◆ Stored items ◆

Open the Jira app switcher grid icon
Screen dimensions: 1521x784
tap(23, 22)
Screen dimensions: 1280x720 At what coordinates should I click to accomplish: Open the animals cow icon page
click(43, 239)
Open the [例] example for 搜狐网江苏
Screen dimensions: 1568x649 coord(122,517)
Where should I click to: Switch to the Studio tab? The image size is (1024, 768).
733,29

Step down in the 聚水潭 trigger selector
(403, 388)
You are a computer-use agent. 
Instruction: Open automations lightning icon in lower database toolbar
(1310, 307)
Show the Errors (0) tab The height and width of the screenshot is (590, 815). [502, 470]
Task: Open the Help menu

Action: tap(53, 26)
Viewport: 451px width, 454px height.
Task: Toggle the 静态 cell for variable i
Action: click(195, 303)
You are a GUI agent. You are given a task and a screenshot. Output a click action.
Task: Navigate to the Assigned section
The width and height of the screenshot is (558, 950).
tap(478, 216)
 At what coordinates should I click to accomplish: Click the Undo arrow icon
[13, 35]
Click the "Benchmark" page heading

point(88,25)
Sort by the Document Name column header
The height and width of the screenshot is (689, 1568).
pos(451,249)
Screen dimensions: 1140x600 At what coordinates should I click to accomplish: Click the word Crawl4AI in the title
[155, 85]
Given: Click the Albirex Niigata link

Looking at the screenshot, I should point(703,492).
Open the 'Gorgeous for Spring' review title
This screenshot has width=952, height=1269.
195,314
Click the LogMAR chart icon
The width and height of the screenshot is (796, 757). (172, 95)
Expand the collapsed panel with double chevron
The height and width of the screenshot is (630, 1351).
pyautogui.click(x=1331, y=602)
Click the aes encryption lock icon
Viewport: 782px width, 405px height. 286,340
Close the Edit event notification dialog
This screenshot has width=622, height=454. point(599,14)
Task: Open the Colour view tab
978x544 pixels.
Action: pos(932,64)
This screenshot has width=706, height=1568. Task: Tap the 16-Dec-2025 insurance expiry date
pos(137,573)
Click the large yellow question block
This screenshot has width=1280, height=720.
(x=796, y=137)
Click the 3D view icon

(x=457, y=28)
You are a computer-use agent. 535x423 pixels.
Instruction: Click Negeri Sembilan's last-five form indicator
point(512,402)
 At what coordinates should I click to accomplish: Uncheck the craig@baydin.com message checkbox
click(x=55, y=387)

◆ Problem to work on ◆
Reproduce the data exactly. All of it is needed.

◆ Response ◆
Open the Jira app switcher grid icon
Screen dimensions: 1521x784
tap(23, 22)
Screen dimensions: 1280x720 At what coordinates should I click to accomplish: Open the animals cow icon page
click(43, 239)
Open the [例] example for 搜狐网江苏
Screen dimensions: 1568x649 coord(122,517)
Where should I click to: Switch to the Studio tab? The image size is (1024, 768).
733,29

Step down in the 聚水潭 trigger selector
(403, 388)
You are a computer-use agent. 
Instruction: Open automations lightning icon in lower database toolbar
(1310, 307)
Show the Errors (0) tab The height and width of the screenshot is (590, 815). [502, 470]
Task: Open the Help menu

Action: tap(53, 26)
Viewport: 451px width, 454px height.
Task: Toggle the 静态 cell for variable i
Action: click(195, 303)
You are a GUI agent. You are given a task and a screenshot. Output a click action.
Task: Navigate to the Assigned section
The width and height of the screenshot is (558, 950).
tap(478, 216)
 At what coordinates should I click to accomplish: Click the Undo arrow icon
[13, 35]
Click the "Benchmark" page heading

point(88,25)
Sort by the Document Name column header
The height and width of the screenshot is (689, 1568).
pos(451,249)
Screen dimensions: 1140x600 At what coordinates should I click to accomplish: Click the word Crawl4AI in the title
[155, 85]
Given: Click the Albirex Niigata link

Looking at the screenshot, I should point(703,492).
Open the 'Gorgeous for Spring' review title
This screenshot has width=952, height=1269.
195,314
Click the LogMAR chart icon
The width and height of the screenshot is (796, 757). (172, 95)
Expand the collapsed panel with double chevron
The height and width of the screenshot is (630, 1351).
pyautogui.click(x=1331, y=602)
Click the aes encryption lock icon
Viewport: 782px width, 405px height. 286,340
Close the Edit event notification dialog
This screenshot has width=622, height=454. point(599,14)
Task: Open the Colour view tab
978x544 pixels.
Action: pos(932,64)
This screenshot has width=706, height=1568. Task: Tap the 16-Dec-2025 insurance expiry date
pos(137,573)
Click the large yellow question block
This screenshot has width=1280, height=720.
(x=796, y=137)
Click the 3D view icon

(x=457, y=28)
You are a computer-use agent. 535x423 pixels.
Instruction: Click Negeri Sembilan's last-five form indicator
point(512,402)
 At what coordinates should I click to accomplish: Uncheck the craig@baydin.com message checkbox
click(x=55, y=387)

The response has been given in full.